Salaam, Shalom, Peace.
Those three words continue to drive an interfaith coalition — started by Fr. Corey Brost, CSV — that draws teens and adults of Christian, Jewish, Muslim and Sikh faith traditions.
The Children of Abraham Coalition hosted its signature event, its seventh annual “9/11 Potluck for Peace” dinner on Wednesday and drew more than 200 guests — up more than 50 from the year before — to Querbes Hall at Saint Viator High School.
“I’m thrilled to see so many people here,” said senior Devon Sheehan, who is a member of COAC. “It gives me great hope that we can be agents of change in some small way.”
The coalition formed in 2011, in response to the growing religious-based bigotry on the rise after the tragedies of 9/11. Its stated mission is to educate others about different faiths as well as to be ambassadors for interfaith dialogue.
Their work in building relations between other religions — and advancing peace — is growing.
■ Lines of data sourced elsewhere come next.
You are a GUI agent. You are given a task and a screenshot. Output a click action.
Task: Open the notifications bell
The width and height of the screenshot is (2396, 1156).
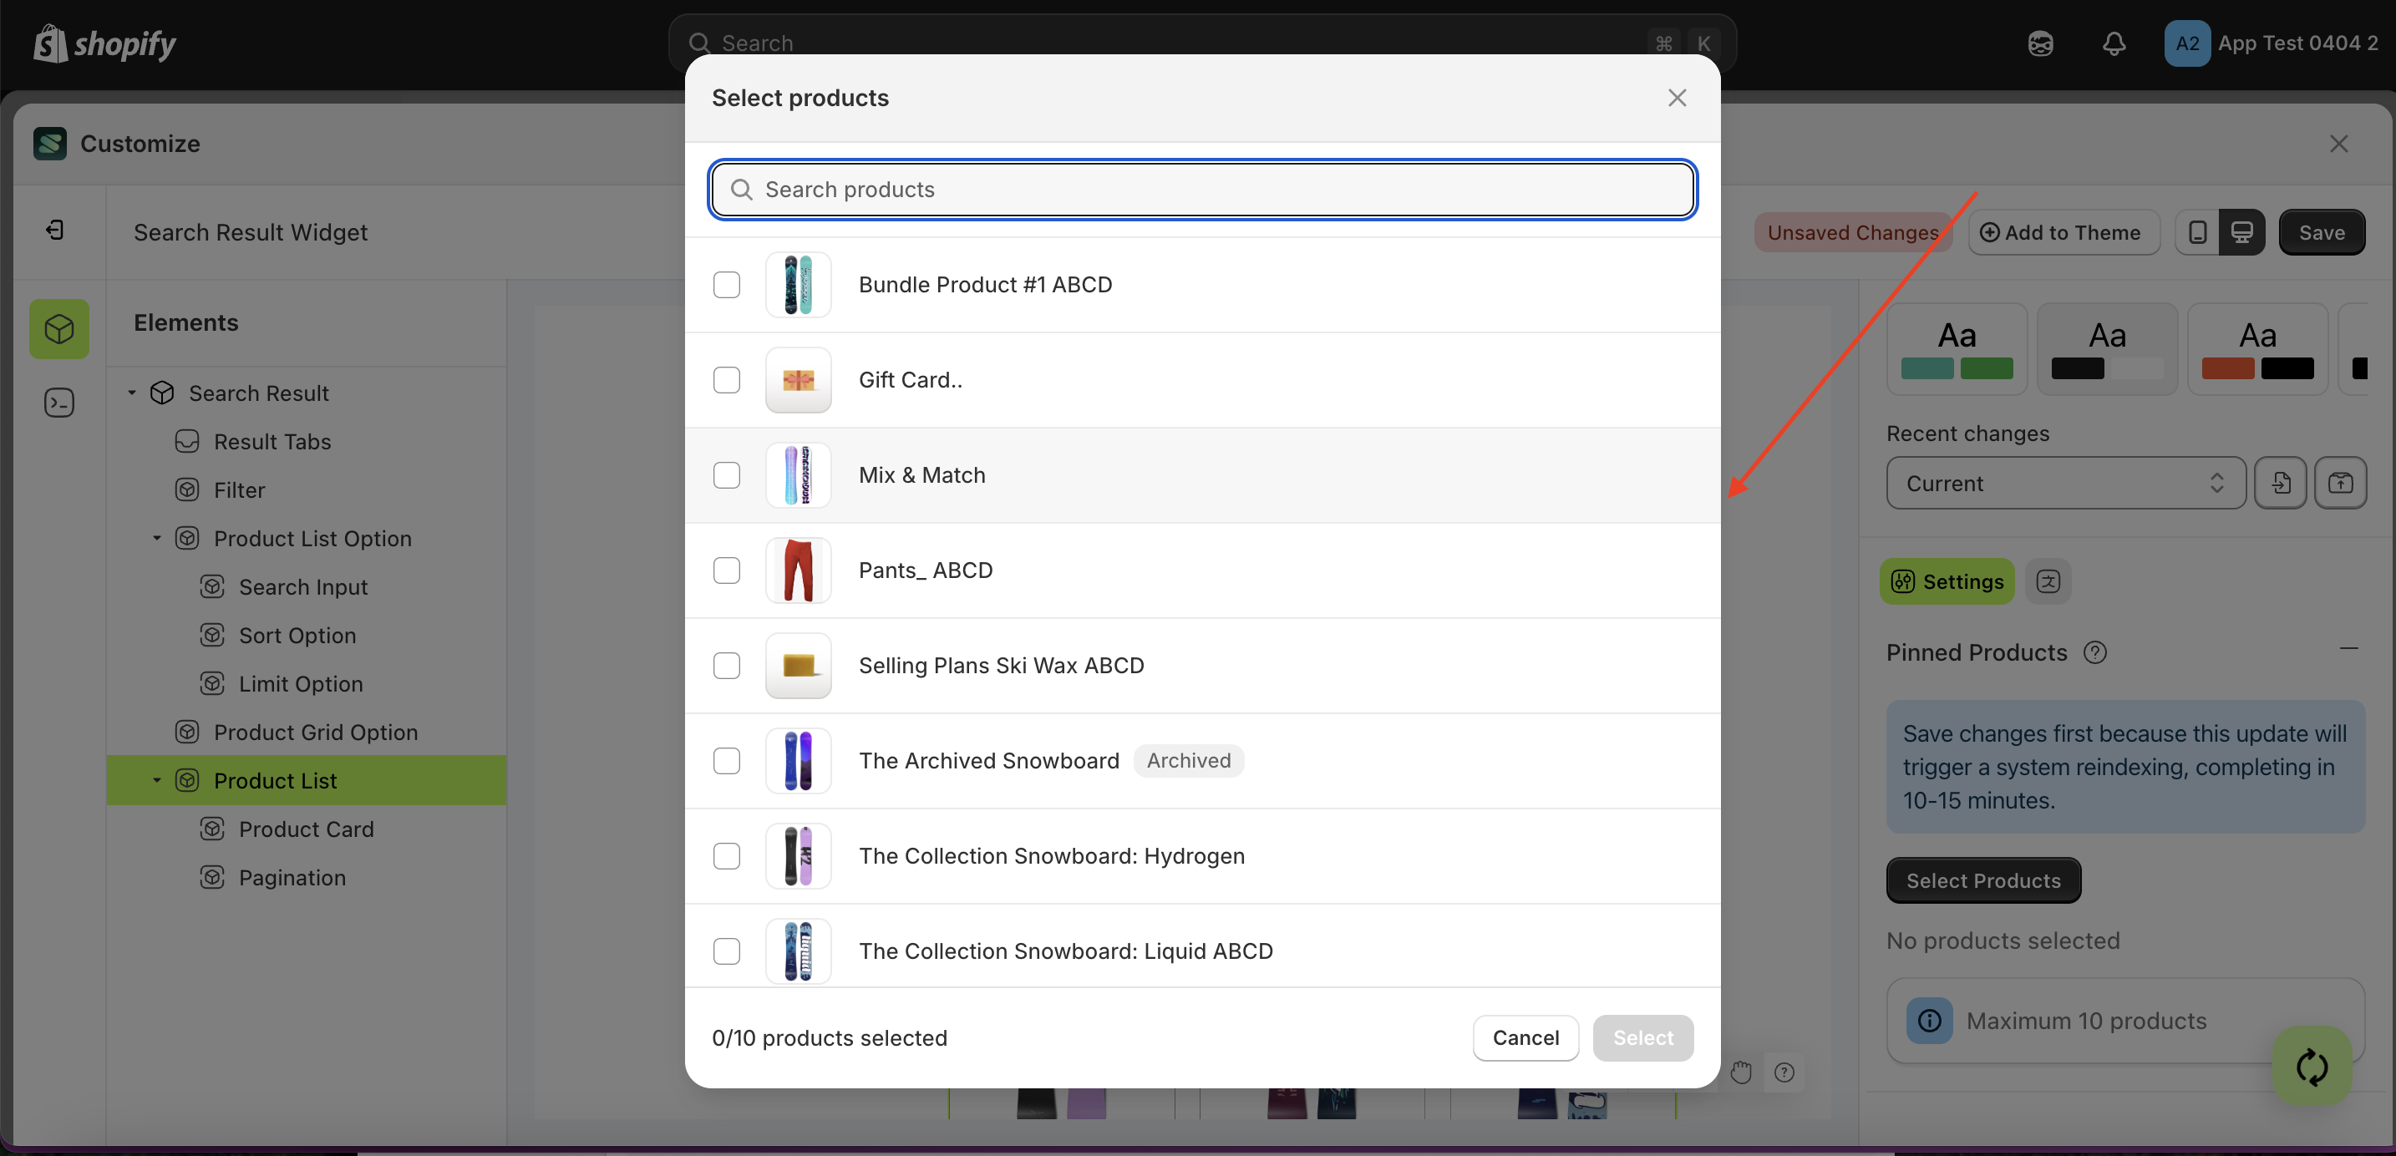2113,44
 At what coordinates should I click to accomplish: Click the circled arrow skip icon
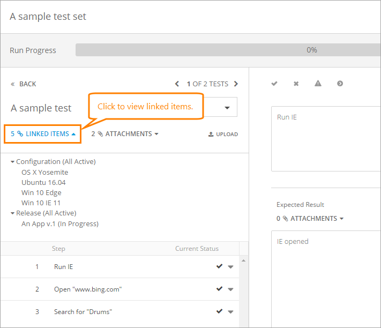pyautogui.click(x=340, y=84)
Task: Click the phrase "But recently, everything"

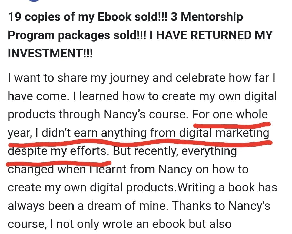Action: [175, 151]
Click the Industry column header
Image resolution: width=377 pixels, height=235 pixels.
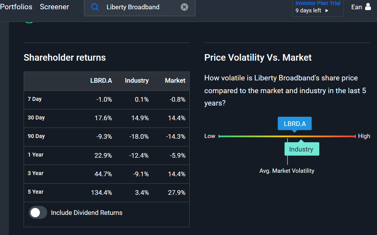coord(137,81)
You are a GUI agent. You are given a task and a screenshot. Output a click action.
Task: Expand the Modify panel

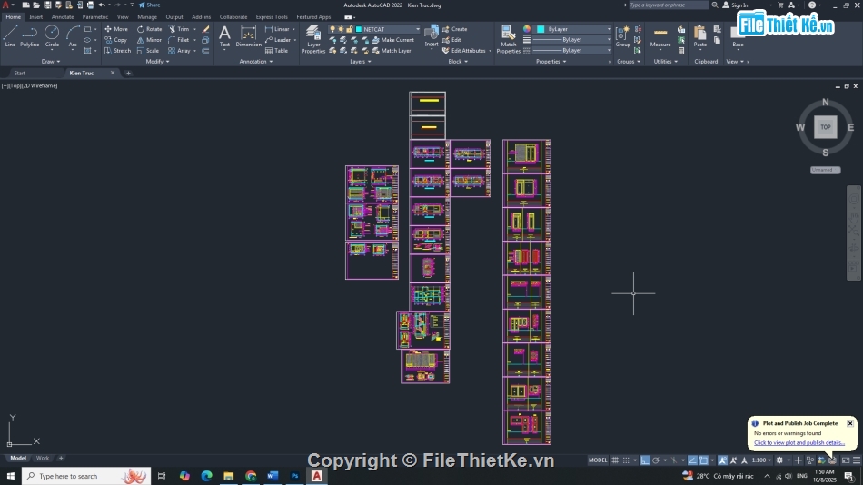pos(155,62)
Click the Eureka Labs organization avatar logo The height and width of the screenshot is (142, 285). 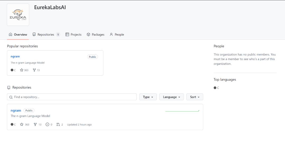(x=18, y=15)
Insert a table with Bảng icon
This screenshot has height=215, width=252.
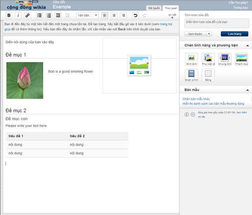208,75
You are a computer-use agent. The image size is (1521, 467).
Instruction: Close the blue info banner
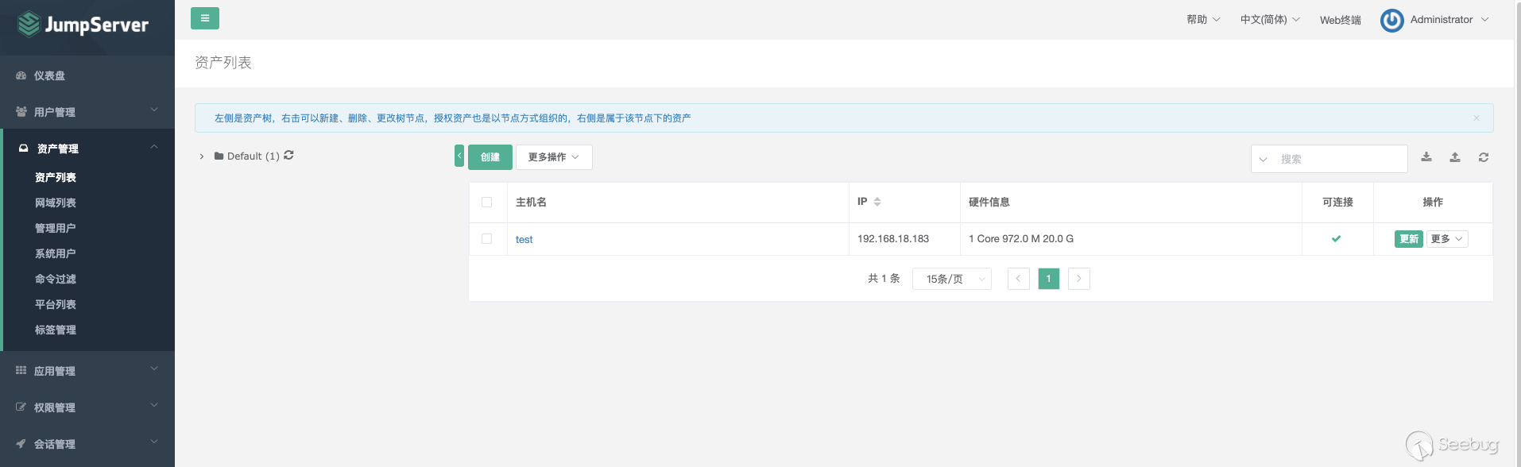tap(1476, 118)
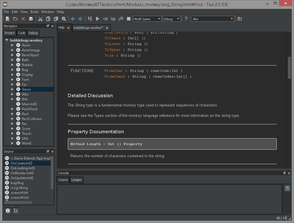Follow the ToUpper method link
This screenshot has width=294, height=223.
click(x=113, y=50)
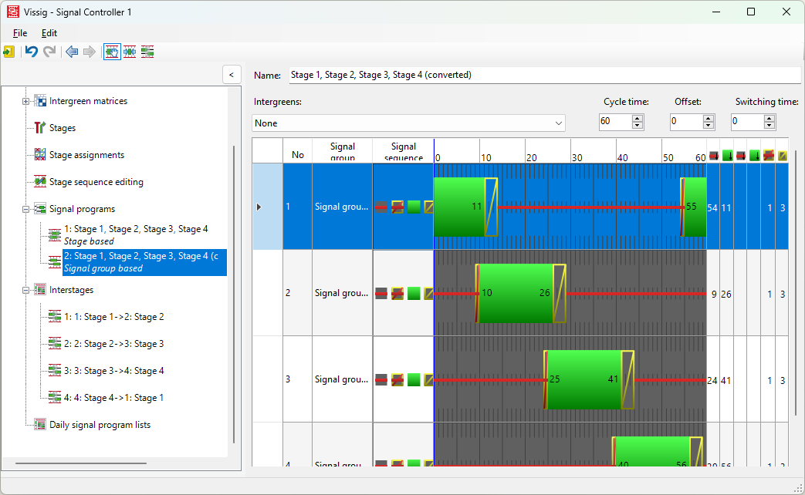The image size is (805, 495).
Task: Click the blue back navigation arrow
Action: (72, 52)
Fr. Corey described the potluck dinner as a record turnout, up 25 percent from the year before, and that requests for the group to come and speak to different faith communities is growing.
But it was the young speakers — each representing a different faith — who inspired the crowd.
Sara Ahmed, 17, who is Muslim, told of attending the funeral of Muhammad Ali last year, and of how she viewed him as an agent of peace working to bring people together.
“Tonight gives me great hope,” Sara said, “when I see how many people want to learn about different faith traditions and work toward interfaith dialogue.”
Abbey Finn spoke of her Jewish faith, before describing her visit to the National September 11 Memorial Museum in New York, on the exact day as the events that took place in Charlottesville, VA.
“Now more than ever we need to come together,” Abbey said. “We, the next generation need to create peace.”